Based on the molecular scale management, double object optimization of ethylene and aromatics yield can be achieved through separating normal paraffins from naphtha using shape-selective absorption 5A zeolites. In order to improve the diffusivity and adsorption separation efficiency, the micro/mesopore structure hierarchical 5A zeolites was synthesized, and the performance was studied.

The hierarchical 5A zeolites was synthesized by hydrothermal method with the dimethyl octadecyl [3-(trimethoxysilyl)propyl] ammonium chloride (TPOAC) as the soft template. Micropores with the diameter of 0.5 nm were connected with 7-13nm mesopores. The amount of mesopores could be controlled by the template dosage. The optimal synthesis conditions wereSiO₂ : Na₂O : Al₂O₃ : H₂O: TPOAC = 100 : 333 : 67: 20000 :0.1(mol), crystallization at 100℃ for 6h, washed by methanol to pH=8, exchanged by calcium ion. The mesopore volume was 0.0674 cm³/g, which was 26.7 % of total pore volume. The adsorption capacity for normal hexane was 0.1183 g/g.

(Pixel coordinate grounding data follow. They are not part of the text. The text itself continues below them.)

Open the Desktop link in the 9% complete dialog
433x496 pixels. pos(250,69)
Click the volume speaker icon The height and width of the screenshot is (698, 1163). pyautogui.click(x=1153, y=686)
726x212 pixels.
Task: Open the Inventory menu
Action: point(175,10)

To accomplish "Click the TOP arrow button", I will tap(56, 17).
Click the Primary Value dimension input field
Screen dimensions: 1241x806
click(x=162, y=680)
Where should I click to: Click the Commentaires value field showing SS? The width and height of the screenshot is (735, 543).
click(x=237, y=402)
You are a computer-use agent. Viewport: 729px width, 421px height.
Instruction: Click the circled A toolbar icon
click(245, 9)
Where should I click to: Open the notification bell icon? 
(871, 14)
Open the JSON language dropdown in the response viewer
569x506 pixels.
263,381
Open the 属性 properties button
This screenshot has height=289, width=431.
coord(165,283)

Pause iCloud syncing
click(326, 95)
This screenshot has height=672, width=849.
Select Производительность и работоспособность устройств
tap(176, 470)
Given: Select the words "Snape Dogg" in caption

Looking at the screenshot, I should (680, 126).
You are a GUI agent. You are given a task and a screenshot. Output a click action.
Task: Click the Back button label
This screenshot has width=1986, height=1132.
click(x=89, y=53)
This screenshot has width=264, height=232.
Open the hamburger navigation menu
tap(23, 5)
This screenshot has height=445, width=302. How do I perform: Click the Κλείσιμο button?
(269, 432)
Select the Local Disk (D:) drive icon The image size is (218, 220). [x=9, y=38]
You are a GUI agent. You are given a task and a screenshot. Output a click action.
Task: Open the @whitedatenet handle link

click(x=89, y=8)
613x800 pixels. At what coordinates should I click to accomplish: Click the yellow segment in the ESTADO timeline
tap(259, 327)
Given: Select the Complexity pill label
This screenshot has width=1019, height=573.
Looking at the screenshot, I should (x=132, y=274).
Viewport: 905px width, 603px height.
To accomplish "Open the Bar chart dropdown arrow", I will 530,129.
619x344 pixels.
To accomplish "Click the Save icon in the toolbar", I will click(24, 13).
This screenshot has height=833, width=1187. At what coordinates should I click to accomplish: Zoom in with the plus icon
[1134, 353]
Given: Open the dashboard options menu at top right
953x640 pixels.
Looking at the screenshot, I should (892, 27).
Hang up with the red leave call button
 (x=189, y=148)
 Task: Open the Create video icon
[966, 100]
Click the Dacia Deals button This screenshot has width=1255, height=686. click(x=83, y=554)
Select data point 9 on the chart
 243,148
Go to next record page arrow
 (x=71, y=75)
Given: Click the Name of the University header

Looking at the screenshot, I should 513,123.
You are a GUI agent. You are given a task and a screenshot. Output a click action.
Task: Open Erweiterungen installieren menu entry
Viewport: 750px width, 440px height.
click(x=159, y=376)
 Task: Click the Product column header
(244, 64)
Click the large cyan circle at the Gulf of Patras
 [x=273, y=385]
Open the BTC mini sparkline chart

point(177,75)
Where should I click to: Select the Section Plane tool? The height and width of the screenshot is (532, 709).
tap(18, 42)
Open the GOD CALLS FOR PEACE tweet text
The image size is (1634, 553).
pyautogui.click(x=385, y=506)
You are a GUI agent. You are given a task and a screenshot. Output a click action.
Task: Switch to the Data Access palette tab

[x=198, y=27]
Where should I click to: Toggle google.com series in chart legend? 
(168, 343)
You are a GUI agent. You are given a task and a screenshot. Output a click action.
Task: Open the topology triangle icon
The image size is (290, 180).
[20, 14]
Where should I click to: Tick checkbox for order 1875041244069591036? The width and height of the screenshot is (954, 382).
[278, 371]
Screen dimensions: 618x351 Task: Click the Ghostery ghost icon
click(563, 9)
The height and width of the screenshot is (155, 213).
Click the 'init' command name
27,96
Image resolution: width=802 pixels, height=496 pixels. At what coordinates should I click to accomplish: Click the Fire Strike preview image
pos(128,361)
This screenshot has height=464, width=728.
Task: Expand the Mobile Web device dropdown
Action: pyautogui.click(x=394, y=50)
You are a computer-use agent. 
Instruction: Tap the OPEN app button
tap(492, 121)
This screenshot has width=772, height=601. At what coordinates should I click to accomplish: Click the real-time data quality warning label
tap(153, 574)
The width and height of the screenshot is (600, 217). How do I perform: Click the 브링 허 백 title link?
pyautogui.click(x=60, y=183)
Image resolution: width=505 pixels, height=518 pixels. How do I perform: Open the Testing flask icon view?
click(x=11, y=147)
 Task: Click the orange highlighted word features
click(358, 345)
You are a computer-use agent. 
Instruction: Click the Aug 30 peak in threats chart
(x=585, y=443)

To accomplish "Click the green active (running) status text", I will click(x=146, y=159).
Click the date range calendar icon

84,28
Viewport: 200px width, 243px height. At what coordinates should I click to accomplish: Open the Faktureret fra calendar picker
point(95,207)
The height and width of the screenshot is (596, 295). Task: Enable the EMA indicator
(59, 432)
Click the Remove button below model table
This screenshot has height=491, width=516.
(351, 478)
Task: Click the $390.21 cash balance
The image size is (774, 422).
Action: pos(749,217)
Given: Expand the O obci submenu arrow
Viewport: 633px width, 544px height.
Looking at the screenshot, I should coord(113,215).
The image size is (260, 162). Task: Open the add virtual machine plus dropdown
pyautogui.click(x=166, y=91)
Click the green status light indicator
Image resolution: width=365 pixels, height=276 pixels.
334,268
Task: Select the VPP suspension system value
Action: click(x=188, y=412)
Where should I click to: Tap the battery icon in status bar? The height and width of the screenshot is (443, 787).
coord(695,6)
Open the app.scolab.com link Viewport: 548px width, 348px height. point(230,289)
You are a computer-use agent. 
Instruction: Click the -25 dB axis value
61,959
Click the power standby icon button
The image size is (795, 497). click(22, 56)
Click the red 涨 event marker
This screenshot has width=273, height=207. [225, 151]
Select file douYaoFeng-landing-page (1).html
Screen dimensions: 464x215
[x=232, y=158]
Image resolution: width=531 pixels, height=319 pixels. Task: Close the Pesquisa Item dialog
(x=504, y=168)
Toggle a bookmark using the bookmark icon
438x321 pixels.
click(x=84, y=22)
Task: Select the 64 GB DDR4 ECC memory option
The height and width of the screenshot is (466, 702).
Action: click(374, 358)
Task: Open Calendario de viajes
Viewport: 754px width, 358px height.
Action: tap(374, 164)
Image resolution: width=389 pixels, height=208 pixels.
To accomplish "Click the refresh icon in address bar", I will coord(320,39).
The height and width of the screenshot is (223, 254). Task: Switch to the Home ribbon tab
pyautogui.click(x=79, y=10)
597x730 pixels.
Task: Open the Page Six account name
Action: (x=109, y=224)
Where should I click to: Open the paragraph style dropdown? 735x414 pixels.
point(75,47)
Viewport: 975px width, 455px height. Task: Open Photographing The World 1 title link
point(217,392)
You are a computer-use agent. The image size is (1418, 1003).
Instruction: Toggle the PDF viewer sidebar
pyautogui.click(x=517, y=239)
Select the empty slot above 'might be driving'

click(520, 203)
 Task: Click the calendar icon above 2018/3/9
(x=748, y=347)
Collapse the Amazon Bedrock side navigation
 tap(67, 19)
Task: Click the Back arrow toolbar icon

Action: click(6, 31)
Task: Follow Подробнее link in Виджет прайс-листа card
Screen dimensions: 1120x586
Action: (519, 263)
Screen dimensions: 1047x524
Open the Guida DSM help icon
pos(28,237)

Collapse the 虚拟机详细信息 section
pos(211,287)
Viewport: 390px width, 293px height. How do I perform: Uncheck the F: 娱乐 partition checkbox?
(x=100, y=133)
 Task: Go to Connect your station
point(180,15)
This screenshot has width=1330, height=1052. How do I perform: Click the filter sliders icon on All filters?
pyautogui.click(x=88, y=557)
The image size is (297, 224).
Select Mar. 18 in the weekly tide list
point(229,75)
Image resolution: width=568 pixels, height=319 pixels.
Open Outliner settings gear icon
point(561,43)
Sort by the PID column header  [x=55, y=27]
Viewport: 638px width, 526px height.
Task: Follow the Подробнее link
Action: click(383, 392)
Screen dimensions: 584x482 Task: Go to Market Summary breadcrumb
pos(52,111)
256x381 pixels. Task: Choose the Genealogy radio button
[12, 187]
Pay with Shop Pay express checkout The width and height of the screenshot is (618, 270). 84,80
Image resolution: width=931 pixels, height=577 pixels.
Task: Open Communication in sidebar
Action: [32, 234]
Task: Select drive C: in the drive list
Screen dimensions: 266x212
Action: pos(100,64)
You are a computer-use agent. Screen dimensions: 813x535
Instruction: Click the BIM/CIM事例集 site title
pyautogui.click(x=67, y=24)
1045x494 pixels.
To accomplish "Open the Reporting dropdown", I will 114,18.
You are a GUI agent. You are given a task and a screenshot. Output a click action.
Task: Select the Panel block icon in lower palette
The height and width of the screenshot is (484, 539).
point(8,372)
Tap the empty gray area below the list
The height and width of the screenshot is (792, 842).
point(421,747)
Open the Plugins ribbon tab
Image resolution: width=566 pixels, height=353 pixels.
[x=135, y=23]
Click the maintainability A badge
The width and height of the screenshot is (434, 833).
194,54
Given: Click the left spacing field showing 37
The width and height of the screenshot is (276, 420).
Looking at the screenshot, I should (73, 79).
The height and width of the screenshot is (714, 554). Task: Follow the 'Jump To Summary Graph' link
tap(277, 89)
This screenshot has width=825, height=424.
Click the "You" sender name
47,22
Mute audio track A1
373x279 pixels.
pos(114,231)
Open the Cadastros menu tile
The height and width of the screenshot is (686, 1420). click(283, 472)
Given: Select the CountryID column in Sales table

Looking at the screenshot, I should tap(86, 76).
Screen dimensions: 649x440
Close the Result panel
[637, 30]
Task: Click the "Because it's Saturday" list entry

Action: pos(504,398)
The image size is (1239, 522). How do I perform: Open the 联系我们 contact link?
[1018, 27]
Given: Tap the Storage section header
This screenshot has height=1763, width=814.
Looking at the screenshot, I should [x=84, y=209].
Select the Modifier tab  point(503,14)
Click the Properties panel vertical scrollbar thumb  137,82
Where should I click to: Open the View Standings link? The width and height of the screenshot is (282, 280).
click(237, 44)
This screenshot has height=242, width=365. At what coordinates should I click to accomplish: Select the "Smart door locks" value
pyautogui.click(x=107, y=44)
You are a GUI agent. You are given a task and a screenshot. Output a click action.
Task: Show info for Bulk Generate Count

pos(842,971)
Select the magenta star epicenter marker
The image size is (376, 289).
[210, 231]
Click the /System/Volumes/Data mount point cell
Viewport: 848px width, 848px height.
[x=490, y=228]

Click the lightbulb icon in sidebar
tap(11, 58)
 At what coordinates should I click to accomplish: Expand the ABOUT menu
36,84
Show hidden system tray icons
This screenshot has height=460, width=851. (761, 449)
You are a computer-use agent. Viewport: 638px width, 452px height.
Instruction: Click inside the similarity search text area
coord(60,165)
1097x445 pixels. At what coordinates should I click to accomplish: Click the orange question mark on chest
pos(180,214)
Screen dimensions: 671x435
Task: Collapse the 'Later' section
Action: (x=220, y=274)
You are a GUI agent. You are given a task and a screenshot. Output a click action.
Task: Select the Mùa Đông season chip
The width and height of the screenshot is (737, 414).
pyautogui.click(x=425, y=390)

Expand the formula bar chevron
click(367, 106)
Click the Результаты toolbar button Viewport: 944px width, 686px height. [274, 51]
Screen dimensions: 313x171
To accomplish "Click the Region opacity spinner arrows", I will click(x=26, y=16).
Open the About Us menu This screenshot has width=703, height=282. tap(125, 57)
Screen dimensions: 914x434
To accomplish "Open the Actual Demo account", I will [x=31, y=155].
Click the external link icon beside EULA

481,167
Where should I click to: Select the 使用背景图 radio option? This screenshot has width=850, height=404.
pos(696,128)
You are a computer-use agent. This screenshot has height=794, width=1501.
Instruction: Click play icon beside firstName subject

The liquid phase adsorption kinetics of normal paraffins in the hierarchical 5A zeolites was investigated. When the template dosage is 0.1%, the liquid phase diffusion coefficients of n-paraffins in the hierarchical 5A zeolites were 1.8-4.8 times larger than those in the micropore 5A zeolites. Diffusion coefficients of n-paraffins in the hierarchical 5A zeolites increased with the template dosage. The diffusion activation energies of n-pentane, n-hexane and n-heptane increased with carbon numbers in the chains.

The molding of hierarchical 5A zeolites was studied. The adsorption capacity of 1mm bar-type hierarchical 5A zeolites for n-hexane was 0.1048g/g, and diffusion coefficient was 2.34 times larger than that in 5A micropore zeolites.